But many carriers lack flexibility by locking themselves into much higher costs, with some approaching $1,000 per tonne of jet fuel, roughly double current rates on the spot market, Reuters reported.
At a time of heightened price volatility, airlines are also considering using more options contracts to access lower prices should they fall further.
Budget carrier Norwegian stands to benefit.

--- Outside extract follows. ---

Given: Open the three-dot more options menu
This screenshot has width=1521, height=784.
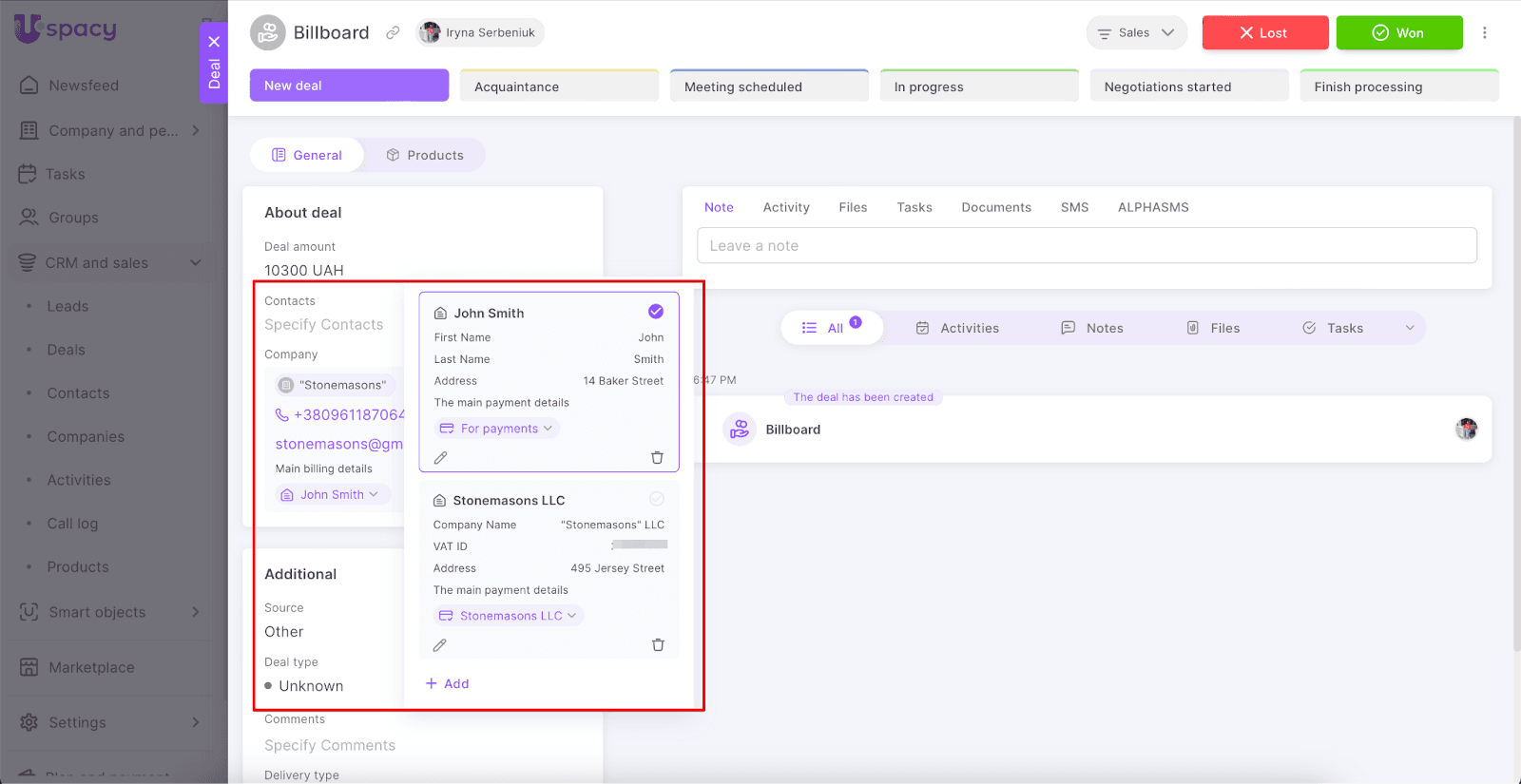Looking at the screenshot, I should coord(1484,33).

Many European airlines were 70%-90% hedged going into 2015, but Norwegian was largely unhedged.
“Typically we have not done much hedging,” Norwegian’s chief financial officer, Frode Foss, told Reuters. “But in the last month we have started accumulating, relatively speaking, a lot of hedging to lock in fuel at very favourable levels.”
The airline has hedged 23% of its fuel needs for the rest of this year, and 28% for 2016, with the potential to increase and extend hedges out to 2017, Foss said.
“You might see us at 50% or more, depending on the forward curve,” he said.
Norwegian has one of the lowest hedge coverings of the major European airlines, and can buy around three quarters of its fuel for this year and next on the spot market.
But airlines that entered the current price decline heavily hedged cannot benefit in the same way.
Air Berlin, Germany’s second-largest airline, has been hit by falling prices with 93% of its 2015 fuel needs hedged, according to an analyst note from HSBC, the news agency reported.
With fuel accounting for 46% of Ryanair’s 2014 operating costs, 33% of British Airways’ and 21.5% of Lufthansa’s, price fluctuations can seriously impact company profits.